Instructions
- Season cod fillets with salt and pepper and let rest while preparing the asparagus.
- Wash and trim the asparagus, then blanch in boiling water for 2–3 minutes. Immediately transfer to ice water to stop cooking. Drain and set aside. (Skip blanching if using very thin asparagus.)
- Heat olive oil in a large stainless steel or cast iron skillet over medium-low heat. Cook cod fillets gently on both sides until golden brown. Remove fillets from the pan and set aside on a plate.
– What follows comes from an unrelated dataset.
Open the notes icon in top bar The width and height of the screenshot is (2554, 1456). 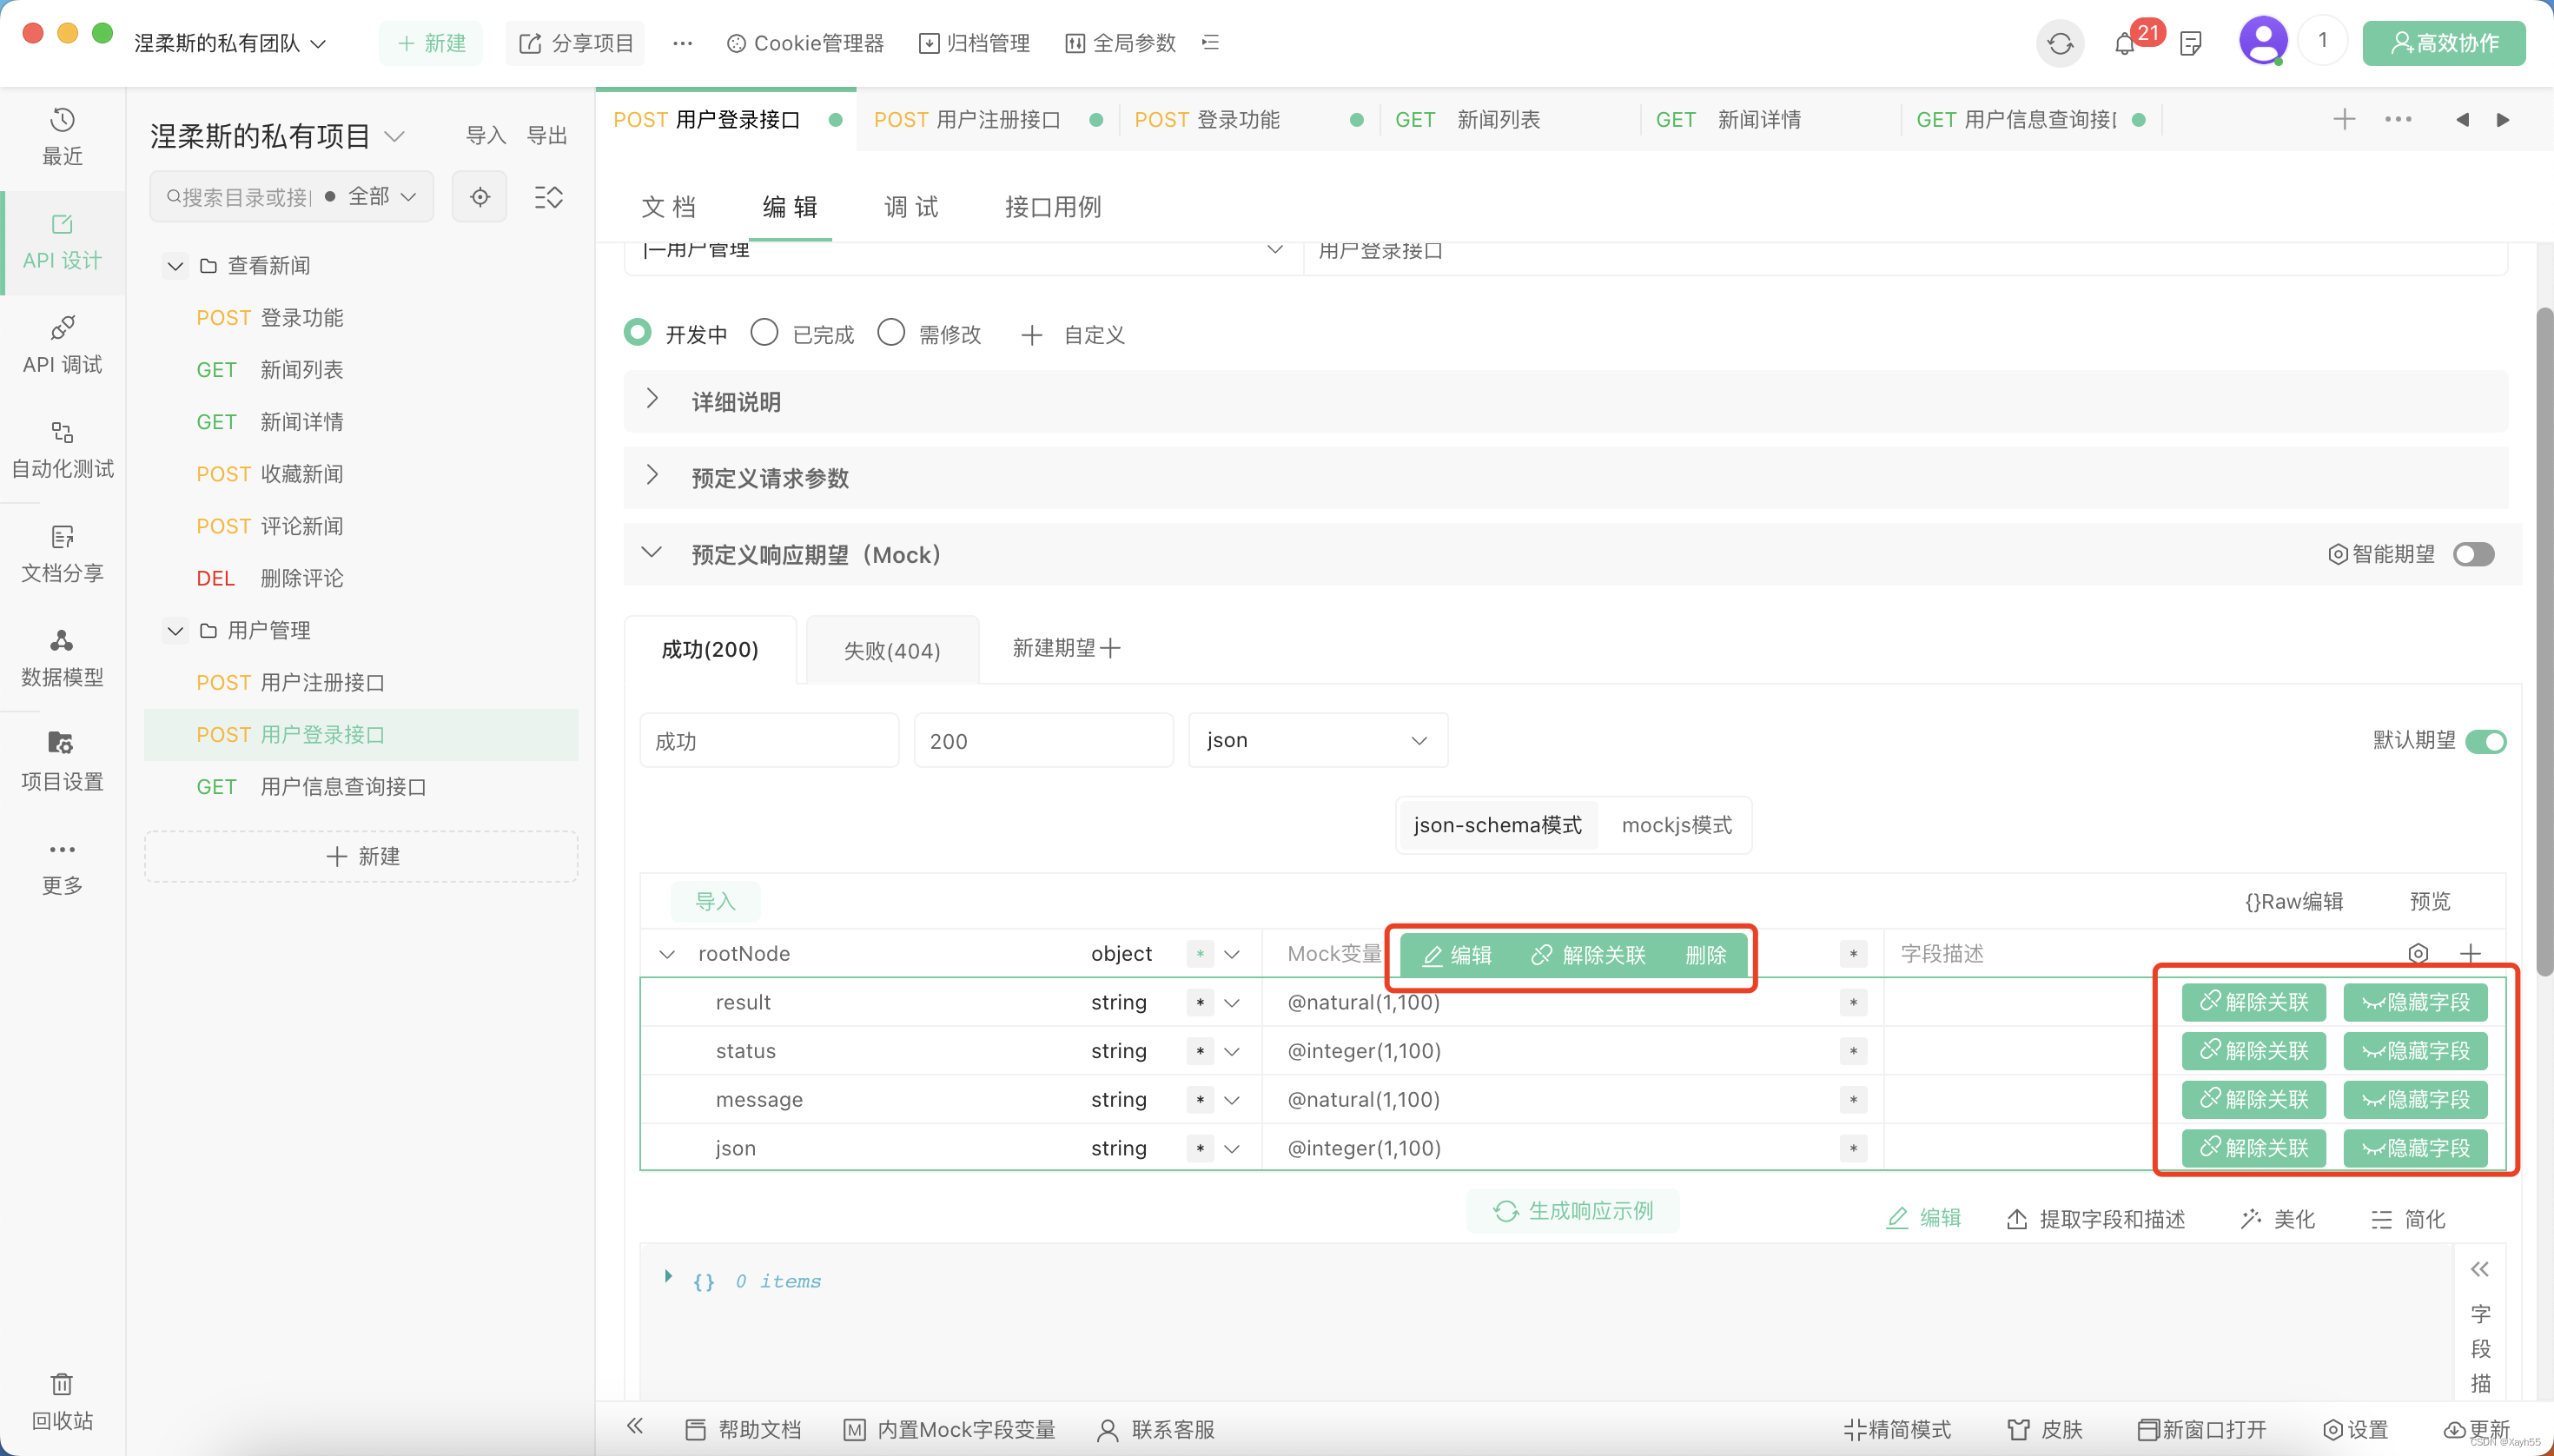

- In the same skillet, add minced garlic and sauté briefly. Deglaze the pan with white wine and bring to a boil.
- Reduce heat to medium and stir in butter, lemon juice, Sriracha, and chopped parsley until the sauce is smooth.
- Add drained asparagus to the skillet and cook for 2 minutes, coating them in the garlic butter sauce.
- Return cod fillets to the pan and heat through for 1 minute. Spoon sauce over the fish.
- Garnish with additional parsley and lemon slices. Serve immediately for a flavorful, elegant meal.
Recipe Details
- Prep Time: 10 minutes
- Cook Time: 10–12 minutes
- Total Time: 20–22 minutes
- Servings: 4
- Difficulty: Easy
Variations & Substitutions
- Use halibut or tilapia instead of cod for a different mild white fish.
- Swap Sriracha for a milder hot sauce or paprika for a less spicy version.
- Add cherry tomatoes or bell pepper slices for extra color and flavor.
- Serve over rice, quinoa, or roasted potatoes for a more filling meal.